# Snook!! Packery Channel



## Moose2 (Feb 9, 2017)

Yesterday under the packery channel bridge I caught a 20" snook. Unfortunately he was caught in my net while castnetting for mullet next to the pillings. The fish was released, this was the first snook I have ever caught.


----------



## acoastalbender (Jul 16, 2011)

They show up every year about now ...

.


----------



## rduron21 (Aug 4, 2017)

A guy I watch on youtube posted a video of him fishing there and he said everyone there was catching snook lately.


----------



## salty_waders (Feb 13, 2006)

I caught this one on 8/20 at the Port A Jetty.


----------



## Fishin' Soldier (Dec 25, 2007)

Plenty in the pass this time of year.
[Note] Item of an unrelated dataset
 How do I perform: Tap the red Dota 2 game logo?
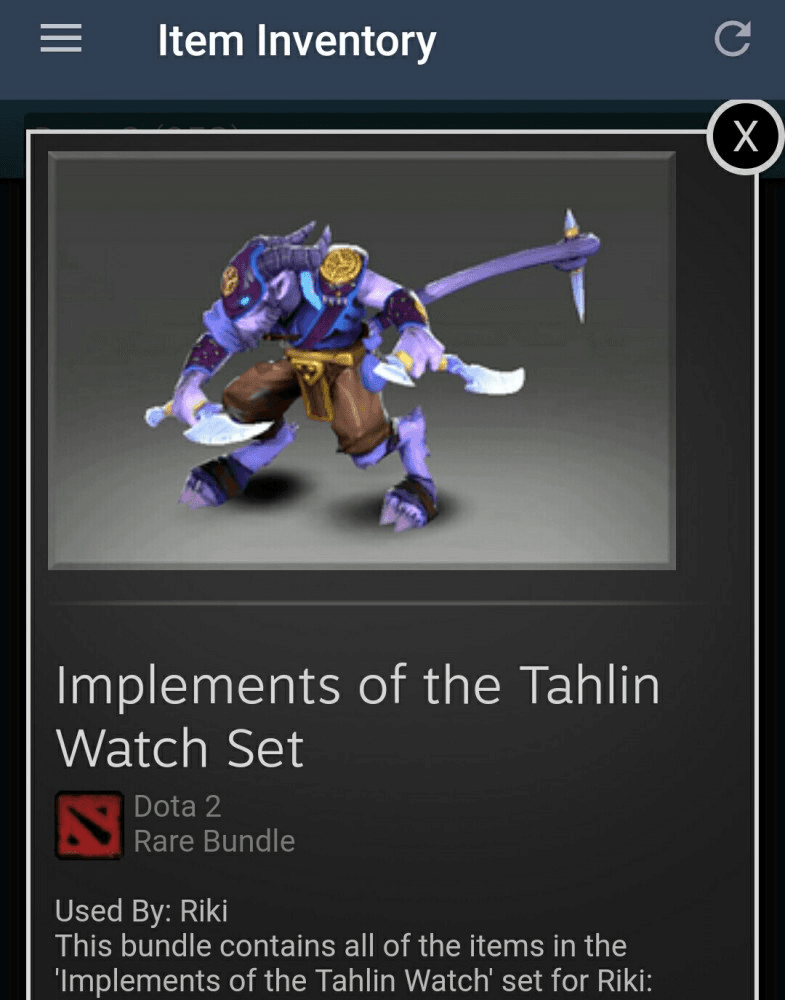(89, 825)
They are just hard to catch. I have seen alot snorkeling over the years in September.


----------



## pocjetty (Sep 12, 2014)

We're staying at a condo right at Packery. A guy caught one yesterday, on plastic. That's specifically what he's fishing for. Interesting technique.


----------



## troutsupport (May 22, 2006)

Yeah, they're passing back out to the gulf and should see more caught between now and Nov. Fun to see and catch though.


----------



## Moose2 (Feb 9, 2017)

hooked into one at packery last night free lined mullet. he spit the darn hook


----------



## saltwaterjunky (Aug 17, 2012)

*rooms*

Hey Scott are there room rentals available down there,Thx. Bill


----------



## Worm Drowner (Sep 9, 2010)

I'll be chasing a few this weekend down in the Brownsville Ship Channel with my fly rod, assuming the weather co-operates.


----------



## capttravis (Aug 12, 2005)

Worm Drowner said:


> I'll be chasing a few this weekend down in the Brownsville Ship Channel with my fly rod, assuming the weather co-operates.
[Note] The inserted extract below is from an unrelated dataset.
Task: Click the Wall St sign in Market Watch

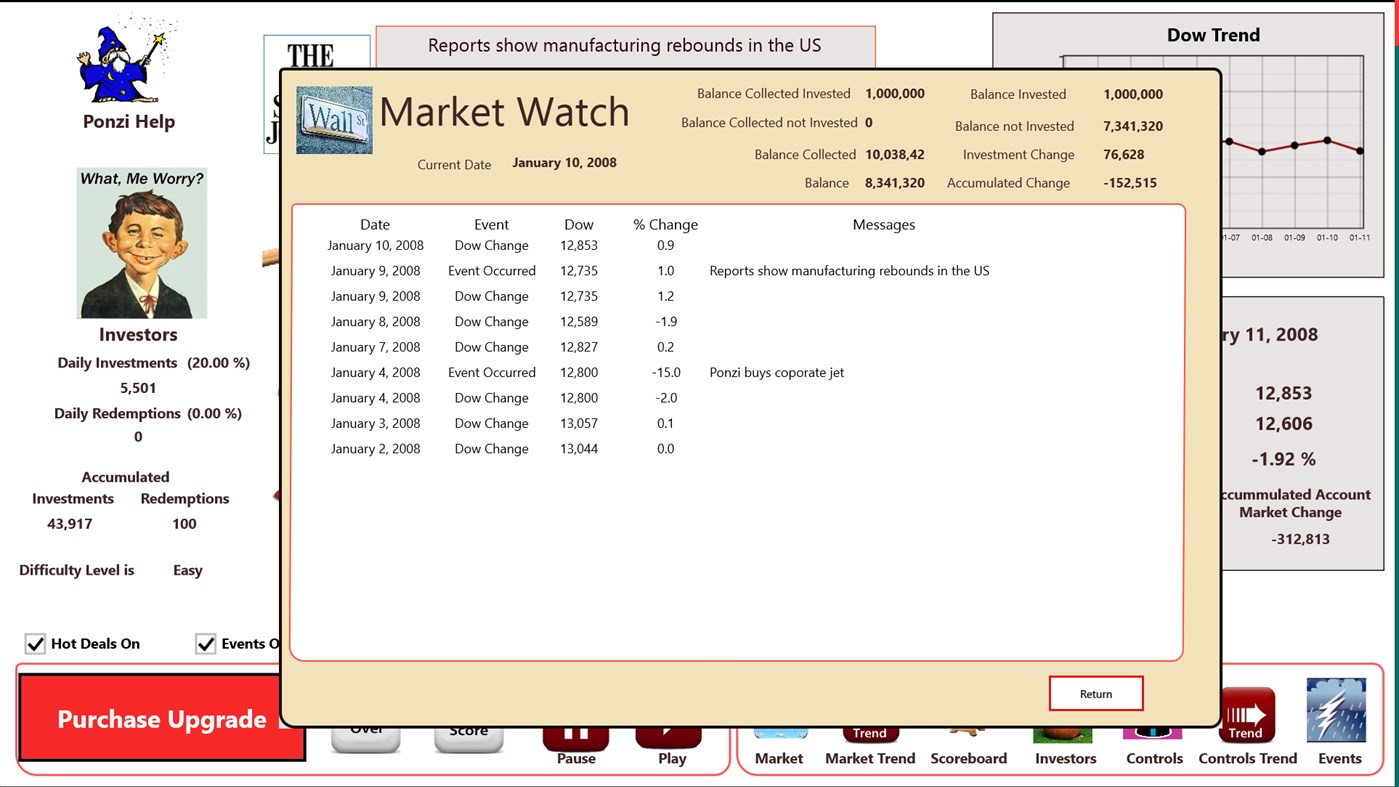Action: click(x=333, y=119)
I am also headed down that way with my skiff also for the first time on a solo mission this weekend... Going to be fun figuring it out!


----------



## pocjetty (Sep 12, 2014)

saltwaterjunky said:


> Hey Scott are there room rentals available down there,Thx. Bill


We had to rent a condo for a month. Then got to move home after about 10 days, and they wouldn't refund a penny, of course. I turned the key in, or I would have let you use ours for free.
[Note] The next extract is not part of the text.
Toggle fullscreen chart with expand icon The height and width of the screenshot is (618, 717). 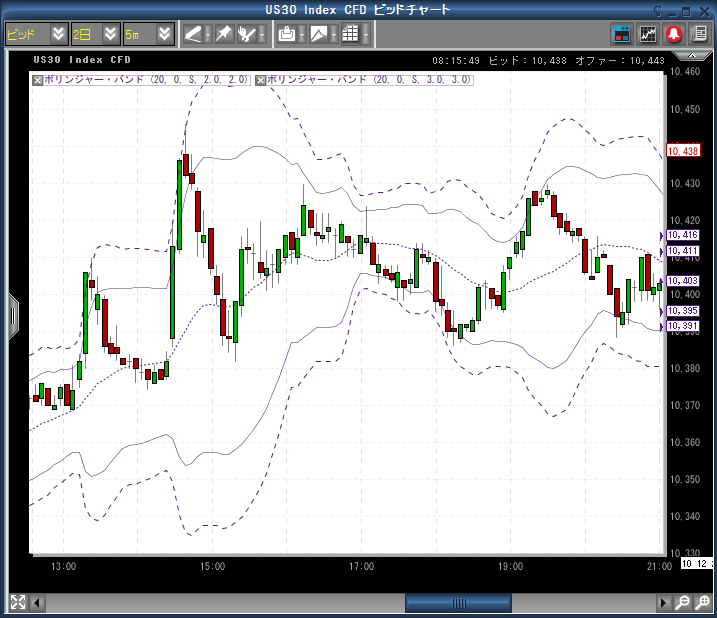pyautogui.click(x=17, y=602)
The place we rented from is called Padre Escapes, and ours was on Beach Walk Loop. Didn't have a water view, but you could walk to the beach if you wanted. Better to drive if going to fish Packery.


----------



## acoastalbender (Jul 16, 2011)

saltwaterjunky said:


> Hey Scott are there room rentals available down there,Thx. Bill


Many of the short term rentals have become FEMA housing ... I think hotels are doing a banner business as a result ...

.


----------



## stdreb27 (Aug 15, 2011)

I've picked up 2 back to back on a plastic, they were small 14 inches. Heck may have been the same fish. 

There is a lot of fun fish down there on those rocks. I love fishing it. Really interested to see how it changes after Harvey.


----------



## Snookered (Jun 16, 2009)

pocjetty said:


> We're staying at a condo right at Packery. A guy caught one yesterday, on plastic. That's specifically what he's fishing for. Interesting technique.


that might have been me; don't tell anyone...
snookered


----------



## Cudkilla (Nov 5, 2004)

Caught a couple if these cast netting for bait pre-Harvey at Port A. They were about 16". Pretty.


----------